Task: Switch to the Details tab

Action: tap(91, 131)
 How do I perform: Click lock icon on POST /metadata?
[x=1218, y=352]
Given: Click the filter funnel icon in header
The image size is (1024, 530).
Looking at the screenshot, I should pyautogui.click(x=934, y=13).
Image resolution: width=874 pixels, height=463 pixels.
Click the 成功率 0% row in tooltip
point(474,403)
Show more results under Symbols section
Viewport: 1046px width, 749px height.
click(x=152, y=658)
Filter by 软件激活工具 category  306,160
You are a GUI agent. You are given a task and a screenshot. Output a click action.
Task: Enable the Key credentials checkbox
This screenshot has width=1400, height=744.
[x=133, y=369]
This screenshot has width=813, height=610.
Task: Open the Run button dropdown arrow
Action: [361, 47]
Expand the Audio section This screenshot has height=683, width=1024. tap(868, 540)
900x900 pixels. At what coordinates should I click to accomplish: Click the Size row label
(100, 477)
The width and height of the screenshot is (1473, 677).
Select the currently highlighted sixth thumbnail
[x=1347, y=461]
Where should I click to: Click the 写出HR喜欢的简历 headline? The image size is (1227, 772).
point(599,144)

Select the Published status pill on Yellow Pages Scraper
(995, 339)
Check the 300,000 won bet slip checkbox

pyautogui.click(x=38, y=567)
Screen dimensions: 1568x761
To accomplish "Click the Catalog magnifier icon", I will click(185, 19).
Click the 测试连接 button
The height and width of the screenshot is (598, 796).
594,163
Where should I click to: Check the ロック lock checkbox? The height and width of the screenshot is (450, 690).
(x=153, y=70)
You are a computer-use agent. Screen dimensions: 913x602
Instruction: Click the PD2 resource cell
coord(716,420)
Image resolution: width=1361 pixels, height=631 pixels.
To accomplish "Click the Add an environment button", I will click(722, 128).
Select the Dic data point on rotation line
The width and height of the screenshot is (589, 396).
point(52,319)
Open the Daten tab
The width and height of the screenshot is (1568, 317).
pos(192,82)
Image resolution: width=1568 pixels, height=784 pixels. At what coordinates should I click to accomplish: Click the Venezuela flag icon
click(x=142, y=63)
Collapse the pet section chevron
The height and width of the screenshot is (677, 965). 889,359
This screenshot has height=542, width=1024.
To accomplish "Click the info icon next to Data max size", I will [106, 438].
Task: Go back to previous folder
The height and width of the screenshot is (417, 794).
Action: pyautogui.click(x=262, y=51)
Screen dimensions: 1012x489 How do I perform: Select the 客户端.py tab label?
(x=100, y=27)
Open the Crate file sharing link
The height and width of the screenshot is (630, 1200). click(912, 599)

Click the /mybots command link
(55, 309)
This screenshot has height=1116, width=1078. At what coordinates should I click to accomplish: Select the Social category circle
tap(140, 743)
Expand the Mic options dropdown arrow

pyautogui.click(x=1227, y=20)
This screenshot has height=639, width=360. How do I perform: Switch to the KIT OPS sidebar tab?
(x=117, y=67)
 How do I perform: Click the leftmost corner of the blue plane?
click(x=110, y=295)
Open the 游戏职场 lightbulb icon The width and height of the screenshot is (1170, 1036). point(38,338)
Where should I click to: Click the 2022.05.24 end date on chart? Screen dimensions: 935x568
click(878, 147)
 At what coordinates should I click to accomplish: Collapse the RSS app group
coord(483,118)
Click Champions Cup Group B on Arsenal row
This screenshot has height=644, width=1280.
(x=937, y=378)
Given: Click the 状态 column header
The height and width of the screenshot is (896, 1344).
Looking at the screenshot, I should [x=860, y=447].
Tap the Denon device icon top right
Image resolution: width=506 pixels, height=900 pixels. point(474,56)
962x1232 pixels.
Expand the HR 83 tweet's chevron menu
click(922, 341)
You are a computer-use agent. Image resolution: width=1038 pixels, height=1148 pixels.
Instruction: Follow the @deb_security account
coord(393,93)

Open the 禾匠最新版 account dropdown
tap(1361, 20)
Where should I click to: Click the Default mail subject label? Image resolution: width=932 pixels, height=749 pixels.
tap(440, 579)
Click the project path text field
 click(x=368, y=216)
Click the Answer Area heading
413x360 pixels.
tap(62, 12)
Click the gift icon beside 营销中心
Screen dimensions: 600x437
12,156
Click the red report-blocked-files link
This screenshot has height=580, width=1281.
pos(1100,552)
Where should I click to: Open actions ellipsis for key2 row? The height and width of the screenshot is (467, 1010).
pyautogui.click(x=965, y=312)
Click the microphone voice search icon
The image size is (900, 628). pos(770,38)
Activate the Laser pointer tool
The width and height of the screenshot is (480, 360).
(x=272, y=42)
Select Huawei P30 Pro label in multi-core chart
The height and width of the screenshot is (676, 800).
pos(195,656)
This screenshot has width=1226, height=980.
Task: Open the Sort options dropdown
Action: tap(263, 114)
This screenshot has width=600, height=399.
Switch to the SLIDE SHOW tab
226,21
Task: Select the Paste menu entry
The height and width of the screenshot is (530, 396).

◆ Work instruction: When you reach the line containing "Click the Answer Area heading" in the data above, start copying exactly, and stop after the line containing "Activate the Laser pointer tool".

◆ Response to this exercise:
Click the Answer Area heading
413x360 pixels.
tap(62, 12)
Click the gift icon beside 营销中心
Screen dimensions: 600x437
12,156
Click the red report-blocked-files link
This screenshot has height=580, width=1281.
pos(1100,552)
Where should I click to: Open actions ellipsis for key2 row? The height and width of the screenshot is (467, 1010).
pyautogui.click(x=965, y=312)
Click the microphone voice search icon
The image size is (900, 628). pos(770,38)
Activate the Laser pointer tool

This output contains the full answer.